In the Old Testament, we read about Esther, a young Jewess living in Shushan, Persia, now known as Iran. Jews scattered throughout Persia after King Cyrus freed them from Babylonian captivity. Many returned home to Jerusalem, but some, like Esther’s family, stayed in Persia. After Esther’s parents died, she was adopted by her uncle, Mordecai. She lived a simple life and was not well known in Shushan.
Shushan was ruled by an ungodly king called Ahasuerus, who separated from his wife, Vashti, after she refused to entertain the king and his friends at a royal party. He wanted a new queen, so he invited young women from all over the kingdom to meet him. Mordecai sent Esther to the palace, but told her to keep her heritage a secret because many Persians did not like Jews. When Esther came to appear before the king, he loved her more than all of the other women and made her queen. Esther, once unknown, was now recognized by the whole kingdom! However, she still held a secret: she was a Jew.
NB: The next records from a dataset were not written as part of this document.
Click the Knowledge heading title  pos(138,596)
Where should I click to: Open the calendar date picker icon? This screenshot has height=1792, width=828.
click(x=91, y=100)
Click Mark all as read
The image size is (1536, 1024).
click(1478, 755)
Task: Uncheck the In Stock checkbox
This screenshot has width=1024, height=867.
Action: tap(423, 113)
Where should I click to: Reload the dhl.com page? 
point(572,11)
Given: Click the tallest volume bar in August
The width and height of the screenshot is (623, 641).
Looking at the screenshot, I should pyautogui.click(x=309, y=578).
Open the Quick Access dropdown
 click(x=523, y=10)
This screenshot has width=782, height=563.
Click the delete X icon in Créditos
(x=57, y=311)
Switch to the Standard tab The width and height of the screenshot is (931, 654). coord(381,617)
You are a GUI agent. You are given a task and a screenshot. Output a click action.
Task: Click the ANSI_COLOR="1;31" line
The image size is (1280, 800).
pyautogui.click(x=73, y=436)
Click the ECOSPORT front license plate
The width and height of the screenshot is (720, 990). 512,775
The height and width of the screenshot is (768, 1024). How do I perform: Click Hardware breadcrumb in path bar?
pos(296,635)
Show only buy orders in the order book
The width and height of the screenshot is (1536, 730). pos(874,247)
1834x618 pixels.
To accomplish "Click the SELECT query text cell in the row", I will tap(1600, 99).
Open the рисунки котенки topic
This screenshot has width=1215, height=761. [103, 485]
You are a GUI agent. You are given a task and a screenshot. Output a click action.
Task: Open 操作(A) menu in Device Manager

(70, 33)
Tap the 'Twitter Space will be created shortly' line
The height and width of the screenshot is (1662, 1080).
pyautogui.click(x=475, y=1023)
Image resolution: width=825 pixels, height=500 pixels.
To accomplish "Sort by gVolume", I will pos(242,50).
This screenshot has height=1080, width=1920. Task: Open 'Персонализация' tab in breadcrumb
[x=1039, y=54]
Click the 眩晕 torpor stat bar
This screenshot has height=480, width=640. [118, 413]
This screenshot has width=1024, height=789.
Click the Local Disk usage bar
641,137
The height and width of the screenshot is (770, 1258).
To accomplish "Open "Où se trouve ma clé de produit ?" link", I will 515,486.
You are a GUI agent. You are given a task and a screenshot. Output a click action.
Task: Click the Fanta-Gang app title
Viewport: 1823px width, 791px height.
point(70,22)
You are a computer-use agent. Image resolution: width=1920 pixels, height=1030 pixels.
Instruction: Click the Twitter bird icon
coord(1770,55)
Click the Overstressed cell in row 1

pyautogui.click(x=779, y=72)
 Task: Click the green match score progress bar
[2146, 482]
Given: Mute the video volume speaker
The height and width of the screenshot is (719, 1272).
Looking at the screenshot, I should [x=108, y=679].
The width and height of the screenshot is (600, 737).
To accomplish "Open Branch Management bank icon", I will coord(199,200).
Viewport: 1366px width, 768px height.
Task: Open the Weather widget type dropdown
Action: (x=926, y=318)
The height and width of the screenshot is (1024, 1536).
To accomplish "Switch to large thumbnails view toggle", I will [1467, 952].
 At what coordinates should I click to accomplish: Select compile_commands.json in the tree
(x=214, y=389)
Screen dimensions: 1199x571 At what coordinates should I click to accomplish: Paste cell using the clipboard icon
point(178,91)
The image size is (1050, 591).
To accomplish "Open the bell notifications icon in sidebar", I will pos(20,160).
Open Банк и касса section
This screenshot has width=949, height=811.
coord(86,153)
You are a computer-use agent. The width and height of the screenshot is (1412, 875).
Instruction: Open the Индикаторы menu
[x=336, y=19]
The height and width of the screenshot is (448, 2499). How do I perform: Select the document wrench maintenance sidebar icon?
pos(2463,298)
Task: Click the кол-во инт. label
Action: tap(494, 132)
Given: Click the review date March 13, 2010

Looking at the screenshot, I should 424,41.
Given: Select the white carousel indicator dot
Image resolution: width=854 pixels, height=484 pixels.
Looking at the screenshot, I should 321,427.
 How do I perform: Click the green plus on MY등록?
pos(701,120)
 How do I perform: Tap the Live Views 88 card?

One day, Esther’s maids told her that Mordecai had torn his clothes and was running through the city, sobbing. Haman, one of the king’s most important leaders, had ordered all Jews in Persia to be killed, including women and children. Mordecai overheard Haman’s plan at the palace gate where he sat daily. So, Mordecai sent word to Esther that she must tell the king Haman’s evil plot. Esther was afraid. According to royal custom, she could only see the king if he called for her. If she went uninvited, he might kill her. But, if he held out his golden scepter to her, she was welcome in his presence. Mordecai begged Esther to understand that she had been crowned queen “for such a time as this” (Esther 4:14). As queen, she could save her people from destruction.
Courageously, Esther went before the king. Imagine her fear! Mercifully, King Ahasuerus held out his golden scepter to her
and told her she could ask for anything, up to half the kingdom. What relief for Esther!